Rayonnant, alerte, Alexandre Thébault nous accueille dans un café distingué de la place Aristide-Briand de Nantes. Il est, depuis 2021, délégué à la culture et au patrimoine de la région Pays-de-la-Loire. Il est, dit-on, le stratège et l’homme de main de la présidente, Christelle Morançais, (Horizons) sur ce terrain, l’artisan de coupes budgétaires d’une ampleur inédite opérées cet hiver sans concertation avec le secteur et vues comme les prémisses d’un changement d’ère, funeste pour les artistes et le tissu associatif en général. Il a le verbe haut, l’esprit méthodique, le mocassin à glands ardent, une peau de quadra hydratée à l’eau bénite, la dent incisive. «Et un maniement redoutable de la rhétorique, nous a-t-on prévenue. Attention, il est très fort pour retourner les attaques.» Un champion d’aïkido looké en ancien communicant. Présentement, il sourit comme un charme derrière son café. On lui sourit. Il nous sourit. En plissant les yeux.

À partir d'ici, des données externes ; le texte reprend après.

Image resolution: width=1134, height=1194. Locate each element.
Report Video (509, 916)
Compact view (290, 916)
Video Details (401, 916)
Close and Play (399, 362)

Alexandre Thébault effraie le secteur culturel comme peu avant lui. Ici, traditionnellement, on a affaire à la démocratie chrétienne. «Là, il s’agit d’une droite civilisationnelle, explique Franck Nicolon, élu d’opposition EE-LV, avec des passerelles vers l’extrême droite autour de valeurs religieuses, familiales, et d’une certaine conception de l’Etat.» Jusqu’alors, au sein des collectivités locales, la droite votait toujours pour le patrimoine et s’abstenait pour le spectacle vivant, mais elle ne votait pas contre. «C’était chacun dans son rôle dans un climat plutôt bon enfant», résume une actrice culturelle du coin, parmi les nombreux souhaitant conserver l’anonymat. Même avec l’ancienne vice-présidente de région Laurence Garnier, figure d’un catholicisme de combat pro-Manif pour tous, les acteurs culturels avaient la sensation de pouvoir parler «sans mépris. Mais le fruit est mûr désormais pour se taper la culture, c’est devenu trop payant d’un point de vue électoral, poursuit-elle. La preuve, regardez : on ferme un théâtre, il n’y a personne dans la rue à part les syndicats».
Guerre culturelle
Pour cette directrice d’institution, Alexandre Thébault est l’incarnation la plus sophistiquée et policée d’un néopopulisme redoutable en train d’apporter les dernières retouches à son épouvantail favori : la figure de l’artiste woke, bien sûr, ce présumé «rentier déconnecté des réalités économiques et des préoccupations des vraies gens». Thébault, cet élu hier encore parfaitement inconnu de la gauche, serait le symptôme d’un moment clé de la guerre culturelle en cours.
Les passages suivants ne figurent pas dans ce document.